Franz de Paula Hladnik (29 March 1773 - 25 November 1844) was a Carniolan botanist and schoolmaster.

He was born in Idria, Carniola, then in Austria (now Slovenia), the son of a mining official. He studied philosophy and theology and became a priest in 1796. His weak health prevented him from undertaking parish duties, and in 1796 he became a scribe in the library of the Ljubljana Lyceum, but soon gave this up, and for forty years devoted himself to teaching in the various schools of Ljubljana. In 1803 he was already director of the Normal School and in 1807 prefect of the high school, a job that he held until his sight failed. In his last years he was blind. He was honoured for his work there by Francis II. During the French annexation under the Illyrian Provinces, Hladnik was appointed professor of botany and natural history at the Central School of Ljubljana, and presented with a piece of land to be laid out for the cultivation of the flora of Carniola. It soon contained 600 kinds of local plants.
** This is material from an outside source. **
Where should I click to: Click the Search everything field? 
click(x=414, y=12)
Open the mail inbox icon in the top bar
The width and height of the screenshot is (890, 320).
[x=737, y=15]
While occupied with his botanical garden, he also delivered lectures on botany and spent his holidays for thirty years in researching the crownland of Carniola. He died in Ljubljana, bequeathing his botanical collection to the Rudolfinum Public Museum, founded in Ljubljana in 1831. The museum contains his portrait, painted by Amalija Hermann von Hermannsthal. Among Hladnik's pupils was Alexander Skofitz, the founder of the Österreichische botanische Zeitschrift (Austrian Botanical Journal). Hladnik discovered several new kinds of plants and certain genera have been named after him. He did not publish any scientific works; his manuscripts now in possession of the Carniola Historical Society are written in Latin, German, French, and Slovenian.

He was buried at Saint Christopher's Cemetery in Ljubljana.